In pastecs we stick with the base ts and mts objects. A ts object is a numerical vector representing measurement done at regular time interval, together with a tsp attribute and a ts
class. See for instance, nottem
, the temperature in degrees Fahrenheit recorded at Nottingham Castle over 20 years.
data(nottem) nottem attributes(nottem)
In a mts
object, the numeric vector is replaced by a matrix that represents multiple measurements done at the same regular time intervals.
The tsp attributes indicates time with only three values no mather the length of the series: the start time, exprimed with decimal values in time units, the end time, and the frequency (that is, the number of observations per unit of time). So, two questions: (1) what time units? (2) How complex and inheritently non-decimal time measurements can be squashed into decimal values?
As strange as it may be, time units is not indicated nor imposed in ts objects. You are free to chose the one you like: second, minute, hour, day, week, month, year, century, etc. But as soon as you chose the unit, you must reexpress the time as a decimal value of this unit.
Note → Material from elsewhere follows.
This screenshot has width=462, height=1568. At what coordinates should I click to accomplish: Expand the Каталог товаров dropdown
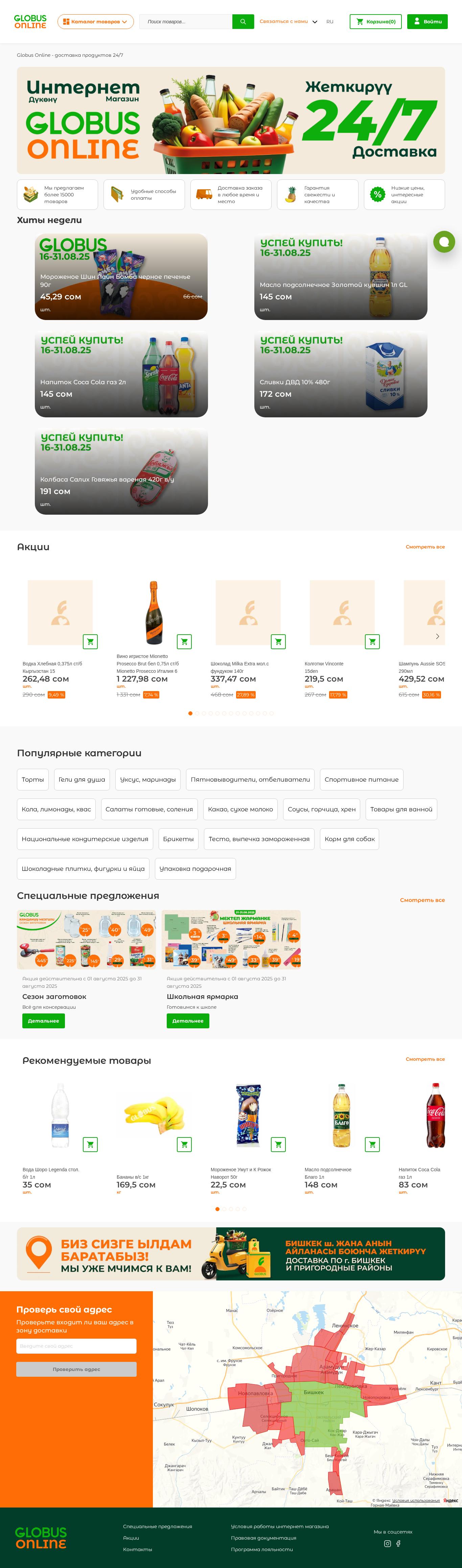point(96,21)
You are free to choose your time units, but that does not mean all time units are equals. There are better ones... and it depends on what you want to study in your time series. The best time unit is indeed the one that matches the main cycle you want to study. Hence, the two key time units are the day (for circadian cycles) and the year (for seasonal effects).
If you are working with time series that focus on circadian effects, you should use the day as time unit. Then, time is reexpressed as a decimal fraction of a day. For instance, 0.5 is midday, 0.25 is 6 AM, etc. Since time is stored as numeric internally in R, it is already converted into decimal time. There is nothing to do, except to understand the concept of "a decimal fraction of a day".
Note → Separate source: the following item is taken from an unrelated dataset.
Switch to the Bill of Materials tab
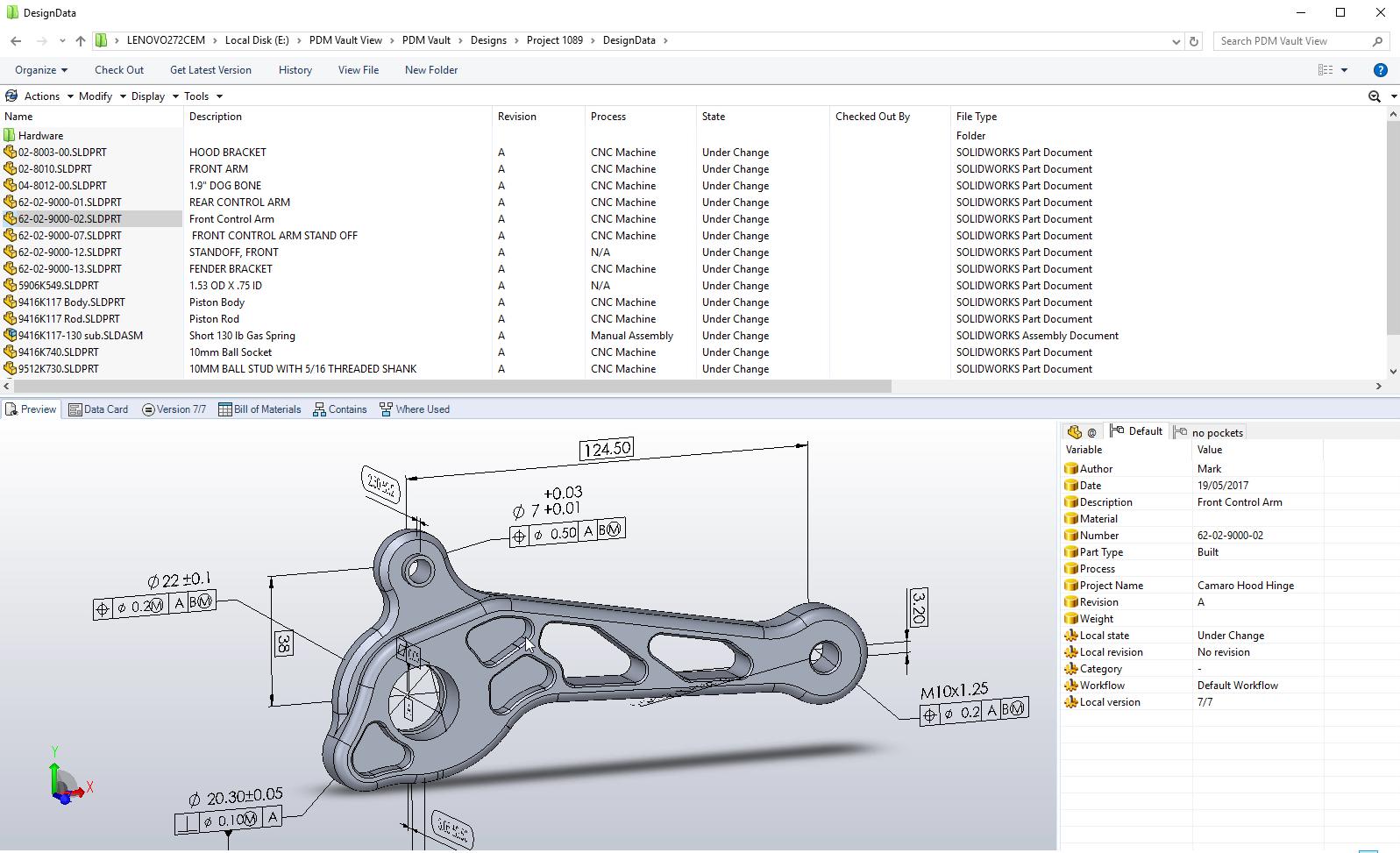The height and width of the screenshot is (853, 1400). (x=259, y=409)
You don't have to worry too much about leap seconds (although, it is useful to document you a little bit about it), but you should be very attentive to time zones, UTC time and all these concepts in order to properly convert you time into decimal fractions of a day. Otherwise, there is not much difficulties here.
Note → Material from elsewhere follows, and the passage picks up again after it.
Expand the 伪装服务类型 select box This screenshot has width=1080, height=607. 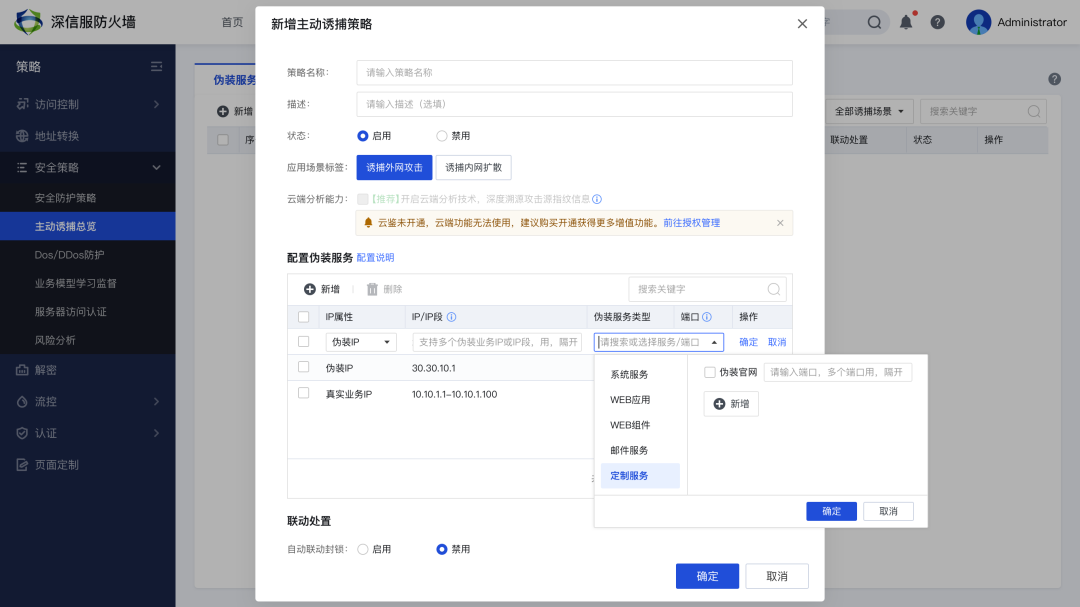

Reasonable choices for the frequency of observations are 1 (every day), 2 (every twelve hours), 4 (every 6h), 12, 24, 48 (every 1/2h), 144 (every 10min), 288 (every 5min), or 1440 (every min). Of course, you can use any frequency you like.
Take care that the ts object with
frequency = 12
orfrequency = 4
will automatically assume that the time units is year and will print the data as months, or quarters respectively (see thenottem
example). In the present case, it will be thus wrongly printed!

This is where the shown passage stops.